The air in the room feels wrong. Not stale or suffocating, but heavy—like it carries something unseen, something that presses faintly against my lungs with every breath I take. It smells of damp wood and earth, like rain-soaked soil left too long in darkness. Ancient. Unsettling.
I stand still, forcing myself not to fidget as my eyes take in the room. Shelves tower around me, endless rows packed tightly with books that look older than anything that should still exist. Their spines are cracked, their pages uneven, some bound in materials that don’t quite look like leather—some look almost organic. The desk before me is carved from a dark, polished wood, its surface etched with intricate patterns resembling hieroglyphs, though not quite. The symbols twist and coil into one another, forming something deliberate, like a language I cannot understand but instinctively feel carries meaning.
My gaze drifts to the objects scattered across the desk, and my stomach tightens. A jar sits near the edge, filled with small writhing creatures suspended in a cloudy liquid. They have too many limbs, too many eyes, their movements slow and unnatural. Beside it is another jar—worse. Eyeballs. Dozens of them. Floating. Blinking. Watching. I quickly look away, swallowing hard. This isn’t an office. It’s a collection. A place where things are kept, studied, preserved… taken apart to understand how they work.

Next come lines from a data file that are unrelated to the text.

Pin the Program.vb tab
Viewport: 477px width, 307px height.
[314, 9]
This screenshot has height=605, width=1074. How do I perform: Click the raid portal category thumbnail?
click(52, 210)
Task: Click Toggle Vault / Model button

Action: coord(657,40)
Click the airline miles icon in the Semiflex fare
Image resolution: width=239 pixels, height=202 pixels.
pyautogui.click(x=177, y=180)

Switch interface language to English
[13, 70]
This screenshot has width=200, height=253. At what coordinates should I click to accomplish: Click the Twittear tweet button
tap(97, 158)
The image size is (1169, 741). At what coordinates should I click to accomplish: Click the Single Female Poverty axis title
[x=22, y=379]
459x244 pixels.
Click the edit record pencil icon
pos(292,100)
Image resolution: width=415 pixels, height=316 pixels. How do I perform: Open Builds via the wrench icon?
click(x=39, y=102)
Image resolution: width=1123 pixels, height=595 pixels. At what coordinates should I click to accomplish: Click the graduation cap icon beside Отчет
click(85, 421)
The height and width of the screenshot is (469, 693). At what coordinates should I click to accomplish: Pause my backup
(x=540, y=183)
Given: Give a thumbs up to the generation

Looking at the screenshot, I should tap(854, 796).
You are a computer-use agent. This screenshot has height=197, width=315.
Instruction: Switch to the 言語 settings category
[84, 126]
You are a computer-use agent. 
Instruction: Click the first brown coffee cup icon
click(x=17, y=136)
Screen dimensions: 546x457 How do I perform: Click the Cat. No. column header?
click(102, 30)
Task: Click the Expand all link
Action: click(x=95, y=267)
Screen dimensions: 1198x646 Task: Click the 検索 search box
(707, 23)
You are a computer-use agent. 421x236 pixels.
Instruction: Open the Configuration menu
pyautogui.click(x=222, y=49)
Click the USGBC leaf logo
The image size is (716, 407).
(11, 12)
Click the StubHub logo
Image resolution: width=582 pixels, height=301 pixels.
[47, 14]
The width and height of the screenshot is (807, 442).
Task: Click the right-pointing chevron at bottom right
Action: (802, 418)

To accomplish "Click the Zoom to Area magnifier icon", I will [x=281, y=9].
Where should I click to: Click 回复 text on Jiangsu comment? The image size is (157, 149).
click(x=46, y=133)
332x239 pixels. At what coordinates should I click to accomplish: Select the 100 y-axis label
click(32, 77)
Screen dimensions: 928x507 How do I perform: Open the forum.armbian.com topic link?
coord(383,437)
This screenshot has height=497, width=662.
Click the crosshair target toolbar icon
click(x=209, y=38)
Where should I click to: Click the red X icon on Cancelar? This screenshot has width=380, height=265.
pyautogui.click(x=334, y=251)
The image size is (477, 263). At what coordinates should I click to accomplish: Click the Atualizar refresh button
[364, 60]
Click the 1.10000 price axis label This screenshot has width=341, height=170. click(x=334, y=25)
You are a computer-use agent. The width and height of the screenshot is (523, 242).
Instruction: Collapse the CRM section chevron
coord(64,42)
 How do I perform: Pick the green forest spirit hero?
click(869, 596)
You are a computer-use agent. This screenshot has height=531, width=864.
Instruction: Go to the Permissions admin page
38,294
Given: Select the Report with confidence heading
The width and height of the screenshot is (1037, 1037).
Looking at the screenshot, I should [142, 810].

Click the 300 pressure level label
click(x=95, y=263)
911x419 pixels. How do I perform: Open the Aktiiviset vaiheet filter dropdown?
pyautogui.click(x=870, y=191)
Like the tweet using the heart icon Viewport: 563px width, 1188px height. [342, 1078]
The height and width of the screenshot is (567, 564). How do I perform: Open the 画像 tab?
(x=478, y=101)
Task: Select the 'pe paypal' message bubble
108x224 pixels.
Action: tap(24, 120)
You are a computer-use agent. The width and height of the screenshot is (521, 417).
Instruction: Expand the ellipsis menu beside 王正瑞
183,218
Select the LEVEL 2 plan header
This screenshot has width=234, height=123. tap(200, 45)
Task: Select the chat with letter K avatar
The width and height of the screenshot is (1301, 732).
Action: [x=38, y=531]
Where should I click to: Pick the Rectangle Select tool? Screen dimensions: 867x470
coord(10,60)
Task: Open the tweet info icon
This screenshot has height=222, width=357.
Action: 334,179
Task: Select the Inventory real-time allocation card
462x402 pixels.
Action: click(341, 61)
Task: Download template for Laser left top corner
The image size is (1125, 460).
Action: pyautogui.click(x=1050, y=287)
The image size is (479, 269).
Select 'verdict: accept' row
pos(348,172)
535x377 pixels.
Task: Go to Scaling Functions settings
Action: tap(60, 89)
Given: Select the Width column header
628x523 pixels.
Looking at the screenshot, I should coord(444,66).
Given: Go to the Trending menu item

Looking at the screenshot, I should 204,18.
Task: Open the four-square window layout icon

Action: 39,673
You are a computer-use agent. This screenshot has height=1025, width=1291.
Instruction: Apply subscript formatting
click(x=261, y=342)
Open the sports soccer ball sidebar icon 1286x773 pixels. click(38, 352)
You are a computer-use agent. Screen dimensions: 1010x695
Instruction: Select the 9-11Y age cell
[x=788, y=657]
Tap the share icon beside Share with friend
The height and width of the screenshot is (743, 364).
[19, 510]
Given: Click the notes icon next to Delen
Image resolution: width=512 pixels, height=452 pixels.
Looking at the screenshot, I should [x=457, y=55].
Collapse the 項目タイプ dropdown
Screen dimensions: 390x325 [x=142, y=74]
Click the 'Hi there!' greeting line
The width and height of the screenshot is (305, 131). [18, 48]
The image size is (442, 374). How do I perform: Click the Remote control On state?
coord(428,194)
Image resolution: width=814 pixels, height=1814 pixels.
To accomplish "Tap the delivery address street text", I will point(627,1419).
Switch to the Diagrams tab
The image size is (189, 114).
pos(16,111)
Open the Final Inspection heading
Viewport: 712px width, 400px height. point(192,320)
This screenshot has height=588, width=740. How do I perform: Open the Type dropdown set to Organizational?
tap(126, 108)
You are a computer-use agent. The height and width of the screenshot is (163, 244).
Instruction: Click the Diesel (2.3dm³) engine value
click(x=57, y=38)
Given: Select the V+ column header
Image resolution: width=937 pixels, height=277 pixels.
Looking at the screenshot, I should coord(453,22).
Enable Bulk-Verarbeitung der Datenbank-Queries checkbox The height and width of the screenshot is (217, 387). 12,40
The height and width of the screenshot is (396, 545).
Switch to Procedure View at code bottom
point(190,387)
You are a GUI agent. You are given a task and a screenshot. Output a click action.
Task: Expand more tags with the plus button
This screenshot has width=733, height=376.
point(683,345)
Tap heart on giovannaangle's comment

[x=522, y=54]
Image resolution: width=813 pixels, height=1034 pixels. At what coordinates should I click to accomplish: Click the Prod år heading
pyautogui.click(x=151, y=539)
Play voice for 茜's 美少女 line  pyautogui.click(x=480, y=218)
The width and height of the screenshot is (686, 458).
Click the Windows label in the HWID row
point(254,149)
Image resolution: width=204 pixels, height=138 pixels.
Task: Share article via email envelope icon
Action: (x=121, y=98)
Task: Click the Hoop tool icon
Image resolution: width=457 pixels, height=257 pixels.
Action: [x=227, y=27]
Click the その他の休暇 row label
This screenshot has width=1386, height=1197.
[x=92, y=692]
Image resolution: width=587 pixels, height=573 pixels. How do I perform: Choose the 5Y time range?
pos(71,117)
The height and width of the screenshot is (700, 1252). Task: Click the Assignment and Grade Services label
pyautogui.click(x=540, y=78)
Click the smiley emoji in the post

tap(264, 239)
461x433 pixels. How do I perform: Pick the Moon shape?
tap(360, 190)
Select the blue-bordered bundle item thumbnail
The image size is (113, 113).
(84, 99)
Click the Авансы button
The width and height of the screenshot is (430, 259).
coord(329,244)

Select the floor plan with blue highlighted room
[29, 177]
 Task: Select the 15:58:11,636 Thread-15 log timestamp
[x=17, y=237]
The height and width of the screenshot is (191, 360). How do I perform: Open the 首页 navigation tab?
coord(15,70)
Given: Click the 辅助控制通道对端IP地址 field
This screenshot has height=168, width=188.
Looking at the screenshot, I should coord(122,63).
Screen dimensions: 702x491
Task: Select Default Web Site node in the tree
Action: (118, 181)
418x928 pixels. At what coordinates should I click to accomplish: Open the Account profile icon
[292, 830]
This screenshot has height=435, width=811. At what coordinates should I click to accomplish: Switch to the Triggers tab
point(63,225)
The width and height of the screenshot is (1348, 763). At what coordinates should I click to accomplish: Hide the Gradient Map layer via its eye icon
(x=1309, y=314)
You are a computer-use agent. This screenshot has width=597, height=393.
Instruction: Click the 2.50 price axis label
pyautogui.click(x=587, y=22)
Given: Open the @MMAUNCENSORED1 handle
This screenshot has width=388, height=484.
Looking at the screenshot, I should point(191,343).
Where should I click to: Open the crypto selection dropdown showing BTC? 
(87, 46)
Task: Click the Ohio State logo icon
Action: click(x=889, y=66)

My chest tightens at the realization.
This is her office.
Councilor Ravenna.
And I’ve been sent here because I refused. Because I chose not to forget. Because I decided I wasn’t going to let them take everything from me—not without knowing the truth. The memory flashes briefly in my mind—the crash, the impact, that feeling that it wasn’t an accident. That someone wanted me here.
Whatever happens next, I won’t back down.
A quiet sound breaks the silence as the door behind me opens. I don’t turn immediately. I don’t need to. I can feel her. That presence—cold, sharp, deliberate—enters the room like it belongs to everything in it. Her footsteps are slow and measured, each one precise. She passes me without a word, the faint brush of her presence sending a chill down my spine as she moves behind the desk. Only then do I turn.
Councilor Ravenna lowers herself into her seat with effortless grace, her posture immaculate—too perfect to be natural. Even seated, she carries herself like something that cannot be diminished. Her eyes settle on me, and just like that, the room feels smaller.
Silence stretches, thick and intentional.
Then a smirk curves slowly across her lips.
“So,” she says, her voice smooth, almost conversational, “you don’t want to take the elixir.”
It isn’t a question. It’s a conclusion.
Her gaze drifts briefly to something on her desk before returning to me. “I suppose you have unfinished business in your former life.”
My lips part, ready to respond.
“You were not permitted to speak.”
The words cut cleanly through the air—calm, flat, absolute.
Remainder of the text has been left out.